Lawrence Brownlee is the winner of the Met’s Laffont Competition, the Richard Tucker Award, the Marian Anderson Award, the Opera Philadelphia’s Anne d’Harnoncourt Award for Artistic Excellence, and Seattle Opera’s 2008 Artist of the Year. Brownlee is sought after throughout the world as one of the most exciting tenors of the bel canto operas of Bellini, Donizetti and Rossini.

Leontyne Price was born in 1927 in Laurel, Mississippi. She began piano lessons as a young child, and when Leontyne was nine, her mother brought her to a concert by Marion Anderson. It was a life-changing event for her. While in high school, Leontyne began singing professionally at funerals and picnic functions. She then enrolled at Central State College in Wilberforce, Ohio, and was assisted financially by the family for whom she had worked as a maid and babysitter in Mississippi. Leontyne was also assisted by the celebrated bass, Paul Robeson, who sang a benefit concert to augment her scholarship at Juilliard.

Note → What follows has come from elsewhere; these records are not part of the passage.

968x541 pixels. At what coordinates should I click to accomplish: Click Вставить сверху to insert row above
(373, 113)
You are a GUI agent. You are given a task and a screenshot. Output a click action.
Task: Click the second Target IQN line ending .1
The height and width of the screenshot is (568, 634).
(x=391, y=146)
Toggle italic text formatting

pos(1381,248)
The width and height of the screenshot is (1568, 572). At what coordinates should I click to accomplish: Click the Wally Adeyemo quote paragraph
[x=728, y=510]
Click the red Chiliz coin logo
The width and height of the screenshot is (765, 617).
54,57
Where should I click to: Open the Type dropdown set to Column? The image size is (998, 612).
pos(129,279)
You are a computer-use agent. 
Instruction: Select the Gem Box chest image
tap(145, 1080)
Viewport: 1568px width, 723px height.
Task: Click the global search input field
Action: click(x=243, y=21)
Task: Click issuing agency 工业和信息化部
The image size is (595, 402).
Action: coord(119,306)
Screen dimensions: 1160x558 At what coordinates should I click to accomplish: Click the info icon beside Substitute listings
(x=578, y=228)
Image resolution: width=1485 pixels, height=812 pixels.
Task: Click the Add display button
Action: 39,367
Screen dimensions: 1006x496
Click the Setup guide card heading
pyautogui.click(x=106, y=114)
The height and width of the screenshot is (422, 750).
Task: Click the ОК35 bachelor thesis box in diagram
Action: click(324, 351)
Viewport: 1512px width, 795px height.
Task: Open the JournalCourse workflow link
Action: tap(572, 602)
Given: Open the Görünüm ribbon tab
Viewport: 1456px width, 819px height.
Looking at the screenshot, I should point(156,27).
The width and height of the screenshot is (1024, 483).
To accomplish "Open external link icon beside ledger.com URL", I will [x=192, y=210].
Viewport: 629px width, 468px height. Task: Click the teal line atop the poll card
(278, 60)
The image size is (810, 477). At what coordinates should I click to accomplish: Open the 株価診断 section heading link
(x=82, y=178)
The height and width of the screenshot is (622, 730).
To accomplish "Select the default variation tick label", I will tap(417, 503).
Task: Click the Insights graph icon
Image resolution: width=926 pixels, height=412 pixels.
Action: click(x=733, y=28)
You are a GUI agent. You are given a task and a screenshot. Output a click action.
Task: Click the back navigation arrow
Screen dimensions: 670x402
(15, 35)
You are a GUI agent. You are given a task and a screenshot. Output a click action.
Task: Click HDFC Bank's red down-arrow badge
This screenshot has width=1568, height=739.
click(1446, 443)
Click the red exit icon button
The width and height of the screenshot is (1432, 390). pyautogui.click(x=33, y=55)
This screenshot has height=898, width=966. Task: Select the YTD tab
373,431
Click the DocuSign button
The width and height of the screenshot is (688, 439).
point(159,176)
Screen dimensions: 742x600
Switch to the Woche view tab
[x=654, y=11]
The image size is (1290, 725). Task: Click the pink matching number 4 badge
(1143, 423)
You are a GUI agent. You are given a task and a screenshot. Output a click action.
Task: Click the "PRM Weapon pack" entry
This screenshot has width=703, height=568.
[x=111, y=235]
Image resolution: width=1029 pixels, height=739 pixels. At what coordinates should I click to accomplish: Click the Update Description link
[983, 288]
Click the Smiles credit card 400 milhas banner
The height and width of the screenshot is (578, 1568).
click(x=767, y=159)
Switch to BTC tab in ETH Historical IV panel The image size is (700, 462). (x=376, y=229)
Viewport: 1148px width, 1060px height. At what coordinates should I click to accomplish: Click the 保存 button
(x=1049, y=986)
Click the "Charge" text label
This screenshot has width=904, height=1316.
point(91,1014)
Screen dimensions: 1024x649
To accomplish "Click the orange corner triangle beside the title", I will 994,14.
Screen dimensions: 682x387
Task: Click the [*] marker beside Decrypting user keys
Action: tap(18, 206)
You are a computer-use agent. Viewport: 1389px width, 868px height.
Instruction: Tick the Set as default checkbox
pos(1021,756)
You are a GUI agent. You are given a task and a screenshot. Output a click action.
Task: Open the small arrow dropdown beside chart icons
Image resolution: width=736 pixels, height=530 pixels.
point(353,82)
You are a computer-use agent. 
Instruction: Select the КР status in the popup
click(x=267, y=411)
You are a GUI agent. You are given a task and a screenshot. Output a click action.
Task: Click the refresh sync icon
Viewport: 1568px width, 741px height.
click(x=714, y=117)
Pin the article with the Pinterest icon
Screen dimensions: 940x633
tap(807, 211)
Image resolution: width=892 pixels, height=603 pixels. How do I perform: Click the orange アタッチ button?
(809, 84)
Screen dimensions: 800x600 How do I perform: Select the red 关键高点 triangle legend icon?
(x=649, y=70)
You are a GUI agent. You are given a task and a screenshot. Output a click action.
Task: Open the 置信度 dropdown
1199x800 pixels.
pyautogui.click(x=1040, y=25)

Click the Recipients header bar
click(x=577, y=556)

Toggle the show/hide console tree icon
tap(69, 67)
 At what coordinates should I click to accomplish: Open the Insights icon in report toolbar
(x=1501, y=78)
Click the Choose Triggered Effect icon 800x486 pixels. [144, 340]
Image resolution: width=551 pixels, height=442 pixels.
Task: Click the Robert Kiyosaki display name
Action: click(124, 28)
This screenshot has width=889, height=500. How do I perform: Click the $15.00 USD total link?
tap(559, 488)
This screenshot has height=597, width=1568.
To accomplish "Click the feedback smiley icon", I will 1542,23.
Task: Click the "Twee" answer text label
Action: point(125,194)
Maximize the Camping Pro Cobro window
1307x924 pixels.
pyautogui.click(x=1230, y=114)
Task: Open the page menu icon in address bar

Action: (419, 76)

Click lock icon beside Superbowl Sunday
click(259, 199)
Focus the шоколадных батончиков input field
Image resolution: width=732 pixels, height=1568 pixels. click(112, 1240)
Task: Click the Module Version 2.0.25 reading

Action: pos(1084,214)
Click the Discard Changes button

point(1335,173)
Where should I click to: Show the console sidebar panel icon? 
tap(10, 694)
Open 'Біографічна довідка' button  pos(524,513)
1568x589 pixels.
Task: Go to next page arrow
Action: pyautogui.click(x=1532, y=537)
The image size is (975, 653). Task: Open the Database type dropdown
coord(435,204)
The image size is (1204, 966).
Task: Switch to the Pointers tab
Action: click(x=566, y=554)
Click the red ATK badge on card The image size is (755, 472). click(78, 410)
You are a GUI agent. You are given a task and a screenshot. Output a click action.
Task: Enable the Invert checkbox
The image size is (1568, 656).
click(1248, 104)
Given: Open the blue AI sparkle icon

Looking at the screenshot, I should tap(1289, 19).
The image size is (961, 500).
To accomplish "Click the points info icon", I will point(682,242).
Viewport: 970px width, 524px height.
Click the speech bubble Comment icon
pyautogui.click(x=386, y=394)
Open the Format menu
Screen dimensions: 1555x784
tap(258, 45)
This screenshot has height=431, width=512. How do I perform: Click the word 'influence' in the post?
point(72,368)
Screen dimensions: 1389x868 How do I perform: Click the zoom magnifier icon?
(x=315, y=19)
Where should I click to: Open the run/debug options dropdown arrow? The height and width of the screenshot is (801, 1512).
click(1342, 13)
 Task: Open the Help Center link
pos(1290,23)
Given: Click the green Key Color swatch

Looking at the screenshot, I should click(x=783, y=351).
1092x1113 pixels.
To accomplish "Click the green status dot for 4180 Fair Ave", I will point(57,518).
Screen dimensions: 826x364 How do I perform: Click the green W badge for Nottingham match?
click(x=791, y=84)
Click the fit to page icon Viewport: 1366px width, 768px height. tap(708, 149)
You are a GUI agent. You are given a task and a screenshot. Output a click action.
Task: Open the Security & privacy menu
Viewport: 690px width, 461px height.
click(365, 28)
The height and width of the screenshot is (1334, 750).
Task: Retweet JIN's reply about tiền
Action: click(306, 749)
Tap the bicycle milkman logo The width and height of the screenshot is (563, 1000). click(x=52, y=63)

While at Juilliard, the composer Virgil Thomson heard her and cast her in his opera, Four Saints in Three Acts in Paris, and for a Broadway run. She then sang the role of Bess in a touring production of Porgy and Bess in the U.S. and, sponsored by the State Dept., throughout Europe. In 1952, she married her Porgy and Bess co-star, William Warfield. They separated in 1967. In 1953, she sang the world premiere of Samuel Barber’s Hermit Songs with Barber at the piano. At age 27, Price made her NY debut at Town Hall, which led to her singing Tosca and the role of Pamina in The Magic Flute on TV. The State Dept. then sent her on tour to India and Australia.

In 1957, Price sang Poulenc’s new opera, The Dialogue of the Carmelites in San Francisco where she also stepped in as a last-minute replacement singing Aida, which she sang for her European debuts at the Vienna State Opera, London’s Royal Opera and at the Arena di Verona in Italy. In 1959, she made her first recording, which won her a Grammy award.

In 1961, the Met invited her to sing 5 operas, including Aida, with which she made her Met debut. Her ovation at the end of the 1st performance was said to be the longest in the history of the Met, and she soon appeared on the cover of Time magazine. In 1966, Leontyne sang at the grand opening of the new Metropolitan Opera House at Lincoln Center, singing the world premiere of Samuel Barber’s Anthony and Cleopatra. The role of Cleopatra was written specifically for her. During her 21 years at the Met, she sang 201 performances of 16 roles. At age fifty-eight, Leontyne Price ended her operatic stage career by singing a farewell performance of Aida at the Met. The applause after her big aria went on and on for several minutes before the performance could continue!

In Sept. of 2001, at age 74, she came out of retirement to sing at a memorial concert for the victims of 9/11 and sang God Bless America, unaccompanied.

Among her many honors and awards are the Presidential Medal of Freedom, the Spingarn Medal from the NAACP, the Kennedy Center honors, the National Medal of Arts, numerous honorary degrees, 13 Grammy awards, and a Grammy Lifetime Achievement Award. The sopranos Renee Fleming, Kiri Te Kanawa, Jessye Norman, Leona Mitchell, the mezzo sopranos Janet Baker and Denyce Graves, and the bass baritone, Jose van Dam, all spoke of Price as their inspiration.